Au Mans, l'enquête comporte quatre orientations qui découlent des quatre grandes parties du questionnaire: la première cerne les caractéristiques du ménage par série d'indicateurs socio-démographiques, la deuxième fait le bilan des caractéristiques du logement et de son occupation, la troisième regroupe des données liées au parcours résidentiel des individus, la dernière sonde l'opinion des habitants à l'égard de leur environnement et de leur cadre de vie113. Dans le texte, les différentes têtes de chapitre sont inspirées de ces quatre familles de questions. Nous nous sommes en effet attachés à présenter les différents indicateurs dans l'ordre du questionnaire, aussi fidèlement que possible car la structure du questionnaire favorise une connaissance thématique des populations interrogées. La collecte d'informations s'est faite de manière aléatoire, en porte à porte, et chaque entretien a duré en moyenne une demi-heure à trois quarts d'heure, mais quelquefois davantage. Après passation des enquêtes, l'ensemble des questionnaires a été traité sous logiciel SAS114. Les habitants ont été interrogés dans quatre quartiers différents: 266 enquêtes, soit 26,1% du total dans le quartier de Ronceray-Glonnières, 228 enquêtes, soit 22,4% à Bellevue, 201 enquêtes, soit 19,7% dans le grand ensemble Chaoué/LesPérrières à Allonnes et 324 enquêtes, soit 31,8% aux Sablons.

113 Cf: questionnaire-type en annexe.

114 Opérations impossibles sans le précieux concours et l'aide généreuse de Maurice Hérin (Université du Maine).

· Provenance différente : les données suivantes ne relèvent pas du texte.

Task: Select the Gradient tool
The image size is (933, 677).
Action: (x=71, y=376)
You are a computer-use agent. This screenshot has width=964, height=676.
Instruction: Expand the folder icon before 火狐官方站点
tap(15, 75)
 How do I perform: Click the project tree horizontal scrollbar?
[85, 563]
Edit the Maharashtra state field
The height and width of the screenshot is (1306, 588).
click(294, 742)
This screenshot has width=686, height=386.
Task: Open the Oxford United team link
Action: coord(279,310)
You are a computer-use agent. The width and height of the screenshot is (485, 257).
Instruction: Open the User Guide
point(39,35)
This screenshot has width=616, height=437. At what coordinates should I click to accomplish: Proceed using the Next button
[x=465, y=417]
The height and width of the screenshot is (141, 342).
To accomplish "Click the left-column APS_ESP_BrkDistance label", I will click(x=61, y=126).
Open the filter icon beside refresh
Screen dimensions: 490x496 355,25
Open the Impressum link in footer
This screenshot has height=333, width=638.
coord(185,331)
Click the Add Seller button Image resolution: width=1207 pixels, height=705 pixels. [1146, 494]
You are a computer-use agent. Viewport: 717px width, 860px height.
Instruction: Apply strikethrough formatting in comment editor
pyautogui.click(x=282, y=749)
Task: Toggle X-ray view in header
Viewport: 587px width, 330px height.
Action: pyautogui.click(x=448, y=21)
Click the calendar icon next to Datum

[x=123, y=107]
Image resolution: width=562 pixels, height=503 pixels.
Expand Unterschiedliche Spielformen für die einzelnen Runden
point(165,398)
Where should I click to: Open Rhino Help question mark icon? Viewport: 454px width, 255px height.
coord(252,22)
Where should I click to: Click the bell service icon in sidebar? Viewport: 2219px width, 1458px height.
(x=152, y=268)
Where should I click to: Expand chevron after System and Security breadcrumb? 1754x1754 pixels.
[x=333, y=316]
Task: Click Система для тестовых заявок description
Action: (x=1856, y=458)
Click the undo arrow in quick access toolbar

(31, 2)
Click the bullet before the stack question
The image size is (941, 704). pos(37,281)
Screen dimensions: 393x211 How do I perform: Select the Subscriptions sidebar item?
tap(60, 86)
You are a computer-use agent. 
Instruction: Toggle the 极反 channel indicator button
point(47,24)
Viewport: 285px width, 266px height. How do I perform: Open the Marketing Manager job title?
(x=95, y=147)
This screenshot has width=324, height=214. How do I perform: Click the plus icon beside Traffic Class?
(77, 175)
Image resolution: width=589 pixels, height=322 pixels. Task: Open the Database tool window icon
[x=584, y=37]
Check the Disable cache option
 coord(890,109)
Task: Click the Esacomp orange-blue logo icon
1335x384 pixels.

VOLUME DES ENQUETES REALISEES AU MANS: Nombre d'enquêtes en % Ronceray-G 266 26,1% Bellevue 228 22,4 Allonnes 201 19,7 Les Sablons 324 31,8 Total Le Mans: 1 019 100

A Angers, le questionnaire était le même qu'au Mans. La collecte des informations s'est également faite en porte à porte; chaque entretien a duré un peu moins d'une heure en général. Après passation des enquêtes, les questionnaires ont été traités sous le logiciel informatique de traitement d'enquête du nom de Sphinx115, beaucoup plus convivial et accessible que le gros système SAS. Comme au Mans, on a souhaité une grande souplesse dans le déroulement d'ensemble. On doit souligner la très grande qualité des entretiens et des réponses apportées par les personnes interrogées, qui se sont pliées de très bon gré aux impératifs de l'enquête: 149 ont été collectées à Belle Beille soit 22,4% de l'ensemble des enquêtes, 157 à Monplaisir soit 23,6%, 228 à La Roseraie soit 34,2%, 56 dans le quartier des

Plaines à Trélazé soit 8,4% et 76 à Verneau soit 11,4% des questionnaires recueillis.

VOLUME DES ENQUETES REALISEES A ANGERS: Nombre d'enquêtes en % Belle-B 149 22,4% Monplaisir 157 23,6 La Roseraie 228 34,2 Trélazé 56 8,4 Verneau 76 11,4 Total Angers: 666 100

Notre objectif est maintenant de confronter les enseignements tirés de nos enquêtes et ceux que fournit l'analyse des données des OHLM quant aux profils sociaux dans les grands ensembles. En effet, on a souhaité compléter le propos par une analyse statistique exhaustive de la composition sociale des grands ensembles. Les OHLM grâce à des enquêtes régulières (notamment surloyer) possèdent une connaissance exacte de l'ensemble des populations qu'ils

logent. L'observation des données et la classification des quartiers qui en découle permettent donc de confronter les types issus de notre enquête à ceux des données des HLM, concernant les variables quantitatives.